Mogą być tradycyjne albo cyfrowe. Ułożone w albumie albo zgrane
na płytę.
Marlena Bembenek z Zamościa zaplanowała swój ślub na sierpień. Była przekonana, że to wystarczająco odległy termin, by nie spieszyć się z rezerwacją fotografa na tę uroczystość. I przeżyła rozczarowanie. - Odwiedziłam kilka zakładów fotograficznych i wszędzie odsyłano mnie z kwitkiem. Mieli już zrobione rezerwacje - opowiada przyszła panna młoda. - Naprawdę nie zdawałam sobie sprawy, że w Zamościu jest taki deficyt fotografów.

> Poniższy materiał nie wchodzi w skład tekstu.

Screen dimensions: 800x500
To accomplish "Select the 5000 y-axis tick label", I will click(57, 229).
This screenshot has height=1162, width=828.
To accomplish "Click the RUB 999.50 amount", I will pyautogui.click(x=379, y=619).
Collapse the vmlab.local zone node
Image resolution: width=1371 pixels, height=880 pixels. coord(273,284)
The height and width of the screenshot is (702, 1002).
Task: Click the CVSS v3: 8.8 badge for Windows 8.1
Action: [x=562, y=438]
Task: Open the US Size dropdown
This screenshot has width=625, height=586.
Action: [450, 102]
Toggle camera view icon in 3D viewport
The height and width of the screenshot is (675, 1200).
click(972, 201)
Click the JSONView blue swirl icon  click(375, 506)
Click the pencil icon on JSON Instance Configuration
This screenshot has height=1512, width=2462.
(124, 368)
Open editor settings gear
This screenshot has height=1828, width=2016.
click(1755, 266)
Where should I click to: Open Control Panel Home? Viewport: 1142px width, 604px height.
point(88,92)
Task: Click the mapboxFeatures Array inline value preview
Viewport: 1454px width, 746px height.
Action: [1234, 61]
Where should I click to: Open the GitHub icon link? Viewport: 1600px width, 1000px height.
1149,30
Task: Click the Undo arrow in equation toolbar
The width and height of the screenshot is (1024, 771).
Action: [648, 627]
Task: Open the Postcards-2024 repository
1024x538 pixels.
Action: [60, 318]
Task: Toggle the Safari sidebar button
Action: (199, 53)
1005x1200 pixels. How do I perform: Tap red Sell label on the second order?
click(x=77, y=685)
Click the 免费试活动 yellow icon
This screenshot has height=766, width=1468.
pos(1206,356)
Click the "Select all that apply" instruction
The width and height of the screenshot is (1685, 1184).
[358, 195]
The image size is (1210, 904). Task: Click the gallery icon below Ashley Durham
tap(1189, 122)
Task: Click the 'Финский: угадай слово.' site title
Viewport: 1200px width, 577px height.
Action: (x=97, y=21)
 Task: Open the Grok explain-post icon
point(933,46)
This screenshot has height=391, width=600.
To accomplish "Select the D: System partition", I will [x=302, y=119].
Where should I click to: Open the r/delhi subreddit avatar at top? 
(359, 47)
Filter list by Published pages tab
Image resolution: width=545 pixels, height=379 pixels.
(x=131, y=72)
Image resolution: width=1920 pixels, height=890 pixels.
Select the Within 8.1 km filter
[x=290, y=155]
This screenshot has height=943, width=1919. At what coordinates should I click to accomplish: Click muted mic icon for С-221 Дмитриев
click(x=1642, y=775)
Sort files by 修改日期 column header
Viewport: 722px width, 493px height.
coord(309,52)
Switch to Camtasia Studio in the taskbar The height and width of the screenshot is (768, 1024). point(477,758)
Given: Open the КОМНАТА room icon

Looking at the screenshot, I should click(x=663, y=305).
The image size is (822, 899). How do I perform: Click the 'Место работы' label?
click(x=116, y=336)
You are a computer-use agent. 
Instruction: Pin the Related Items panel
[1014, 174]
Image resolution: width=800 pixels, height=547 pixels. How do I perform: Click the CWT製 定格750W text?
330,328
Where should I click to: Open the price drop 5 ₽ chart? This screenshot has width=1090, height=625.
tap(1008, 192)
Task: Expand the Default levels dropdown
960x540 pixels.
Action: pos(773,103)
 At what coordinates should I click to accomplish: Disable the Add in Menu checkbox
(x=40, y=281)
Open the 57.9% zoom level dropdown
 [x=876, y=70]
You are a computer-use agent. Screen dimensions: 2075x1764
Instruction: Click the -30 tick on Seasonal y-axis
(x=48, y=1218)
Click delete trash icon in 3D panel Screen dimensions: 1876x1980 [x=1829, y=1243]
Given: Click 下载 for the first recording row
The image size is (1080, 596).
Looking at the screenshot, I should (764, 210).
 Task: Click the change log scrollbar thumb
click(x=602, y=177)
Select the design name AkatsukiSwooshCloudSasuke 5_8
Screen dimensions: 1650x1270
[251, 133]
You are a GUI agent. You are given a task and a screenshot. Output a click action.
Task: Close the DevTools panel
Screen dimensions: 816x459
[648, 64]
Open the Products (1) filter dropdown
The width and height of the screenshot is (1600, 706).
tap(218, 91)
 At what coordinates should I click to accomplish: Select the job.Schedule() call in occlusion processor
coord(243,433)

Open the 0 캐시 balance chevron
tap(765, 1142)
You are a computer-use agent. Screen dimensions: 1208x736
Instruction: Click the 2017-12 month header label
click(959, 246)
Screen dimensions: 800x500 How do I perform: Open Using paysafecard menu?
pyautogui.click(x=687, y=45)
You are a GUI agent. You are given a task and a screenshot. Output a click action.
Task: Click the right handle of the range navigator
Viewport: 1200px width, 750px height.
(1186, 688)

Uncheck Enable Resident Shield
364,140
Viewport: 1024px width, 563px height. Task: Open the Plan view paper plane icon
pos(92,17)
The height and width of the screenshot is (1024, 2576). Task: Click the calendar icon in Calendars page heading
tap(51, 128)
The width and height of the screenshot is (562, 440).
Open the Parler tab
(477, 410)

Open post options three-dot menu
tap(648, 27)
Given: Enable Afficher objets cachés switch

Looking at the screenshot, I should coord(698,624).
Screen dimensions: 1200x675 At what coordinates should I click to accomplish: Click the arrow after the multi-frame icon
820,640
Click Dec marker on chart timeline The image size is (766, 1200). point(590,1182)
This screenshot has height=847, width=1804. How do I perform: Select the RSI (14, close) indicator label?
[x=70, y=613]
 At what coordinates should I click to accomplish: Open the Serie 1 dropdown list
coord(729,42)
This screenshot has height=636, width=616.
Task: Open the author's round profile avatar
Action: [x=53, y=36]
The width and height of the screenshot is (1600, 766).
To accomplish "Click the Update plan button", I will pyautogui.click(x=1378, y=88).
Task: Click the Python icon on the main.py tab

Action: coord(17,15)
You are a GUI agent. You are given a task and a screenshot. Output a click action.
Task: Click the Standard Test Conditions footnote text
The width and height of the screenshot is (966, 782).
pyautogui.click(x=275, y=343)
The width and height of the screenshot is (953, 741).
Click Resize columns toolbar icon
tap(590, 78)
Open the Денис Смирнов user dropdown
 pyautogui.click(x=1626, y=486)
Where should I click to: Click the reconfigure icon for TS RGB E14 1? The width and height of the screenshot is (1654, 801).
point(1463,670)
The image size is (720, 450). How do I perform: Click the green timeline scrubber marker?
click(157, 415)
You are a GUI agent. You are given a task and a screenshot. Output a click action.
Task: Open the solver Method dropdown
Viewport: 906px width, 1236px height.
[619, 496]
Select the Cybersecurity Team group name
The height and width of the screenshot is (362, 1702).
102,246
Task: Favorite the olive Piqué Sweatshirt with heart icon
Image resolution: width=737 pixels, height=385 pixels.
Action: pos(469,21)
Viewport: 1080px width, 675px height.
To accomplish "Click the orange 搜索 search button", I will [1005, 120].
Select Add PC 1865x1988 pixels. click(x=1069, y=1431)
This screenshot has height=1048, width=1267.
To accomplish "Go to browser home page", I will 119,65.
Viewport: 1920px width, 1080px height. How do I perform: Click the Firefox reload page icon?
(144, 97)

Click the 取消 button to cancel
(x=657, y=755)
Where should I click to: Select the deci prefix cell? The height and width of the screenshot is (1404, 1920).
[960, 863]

Ślubny sezon zaczyna się w okolicach Wielkanocy i trwa do końca lata. Wyjątkiem jest tylko maj. - Bo to miesiąc typowo komunijny - zaznacza Piotr Bełz z zamojskiego Art Studio. Dodaje, że chodzi również o przesądy. - Młodzi wierzą, że szczęście w małżeństwie gwarantuje ślub zawarty w miesiącu, który ma w nazwie literę r - mówi fotograf.
Odstępstwem od reguły będzie w tym roku sobota, 7 lipca. Nowożeńcy mają nadzieję, że sakramentalne "tak” wypowiedziane z datą zawierającą dwie siódemki również zagwarantuje im szczęśliwy związek.
Łatwiej znaleźć fotografa zimą. Wtedy po prostu ślubów zawiera się znacznie mniej. Ma to związek również z utrwalaniem tego wyjątkowego wydarzenia. Hitem ostatnich lat są bowiem sesje fotograficzne w plenerze. - Wiadomo, że przyjemniej je robić kiedy za oknem jest zielono i ciepło - wyjaśnia Bełz.
Zarówno za zdjęcia w studiu, jak i plenerowe trzeba sporo zapłacić. Cena ujęcia waha się od 20 do 80 zł. - Zazwyczaj robimy ok. 25 ujęć, ale jeśli klient sobie tego zażyczy, może ich być równie dobrze sto - zapewnia Bełz. Wcześniej należy wpłacić zaliczkę. - To kwestia negocjacji, ale ja zwyczajowo biorę 200 zł - zdradza Liliana Keller ze studia "Fotografika” w Zamościu. A co, jeśli młodzi się rozmyślą albo chcą zmienić termin? Wraz z rezerwacją terminu przepadają pieniądze.